Unvaccinated People Are Much More Likely to Develop Broad Antibody Immunity After Covid Infections

Unvaccinated People Are Much More Likely to Develop Broad Antibody Immunity After Covid Infections

mRNA Shots Are Impeding the Development of the Anti-nucleocapsid Antibodies 

Unvaccinated people are much more likely to develop broad antibody immunity after Covid infections than people who have received mRNA shots, a new study shows.

The gap remains large whether people had mild, moderate, or severe Covid infections, the study showed - undercutting a crucial argument that vaccine advocates have made to defend the shots.

The research draws on data from Moderna’s 30,000-person clinical trial for its mRNA shots. It may help explain why so many Americans now suffer multiple Covid infections, sometimes within months.

Researchers already knew that many vaccinated people do not gain antibodies to the entire coronavirus after they are infected with Covid.

Unvaccinated people nearly always gain antibodies to the nucleocapsid protein, which covers the virus’s core of RNA, as well as its spike protein, which allows the virus to attack our cells. Vaccinated people often lack those anti-nucleocapsid antibodies and only have spike protein antibodies.

Vaccine advocates claim the lack of nucleocapsid antibodies may occur because the mRNA shots prime people to fight off the Covid infections more quickly and have lower viral loads. In this view, the narrow immune response is a feature, not a bug - vaccinated people are less seriously infected and so do not need to generate anti-nucleocapsid antibodies.

This study essentially demolishes that theory.

Scientists from the National Institutes of Health and Moderna quietly posted the paper a month ago as a pre-print, but it has received little attention despite its import.

The researchers examined the development of anti-nucleocapsid antibodies in people who had been part of Moderna’s clinical trial and were infected with Covid.
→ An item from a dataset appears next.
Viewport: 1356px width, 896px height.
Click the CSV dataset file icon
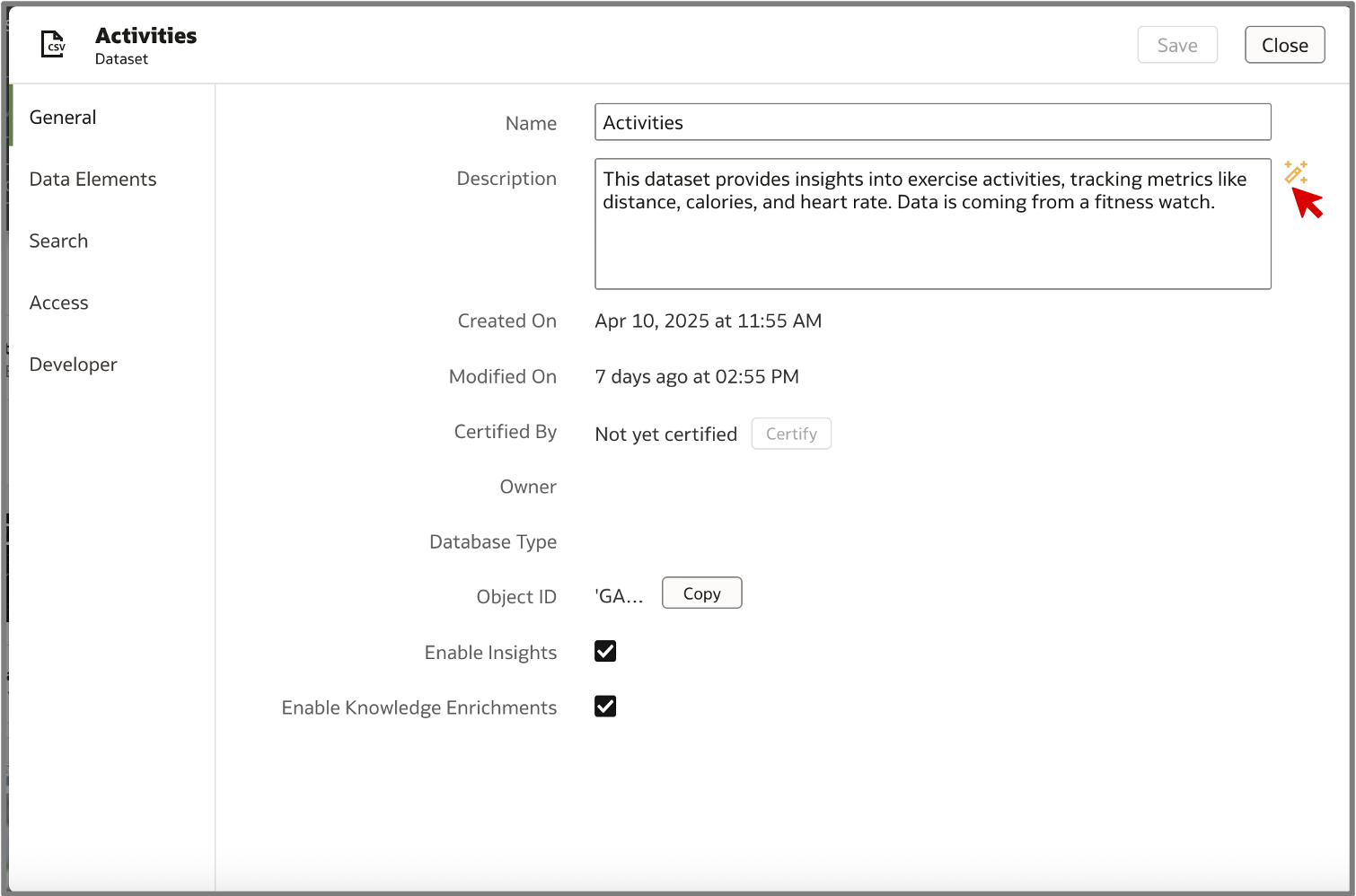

As they expected, the scientists found that the vaccinated people were far less likely to develop the anti-nucleocapsid antibodies. Only 40 percent of people who received the shots had antibodies, compared to 93 percent of those who did not.

But they then went a step further. Because the infected people had been in the trial, their viral loads had been precisely measured when they were found to have Covid. So the researchers were able to compare vaccinated and unvaccinated people who had the same amounts of virus in their blood.

Once again, they found that unvaccinated people were far more likely to develop anti-nucleocapsid antibodies than the jabbed. An unvaccinated person with a mild infection had a 71 percent chance of mounting an immune response that included those antibodies. A vaccinated person had about a 15 percent chance.

Only in cases of severe infection and very high viral loads did the difference narrow significantly; in those cases all unvaccinated people and most of the vaccinated had anti-nucleocapsid antibodies.

The chart that should worry the vaccinated: the yellow line shows the odds that an unvaccinated person will develop anti-nucleocapsid antibodies to Sars-Cov-2, stratified by viral load. The blue line shows the same odds for a person who received an mRNA shot.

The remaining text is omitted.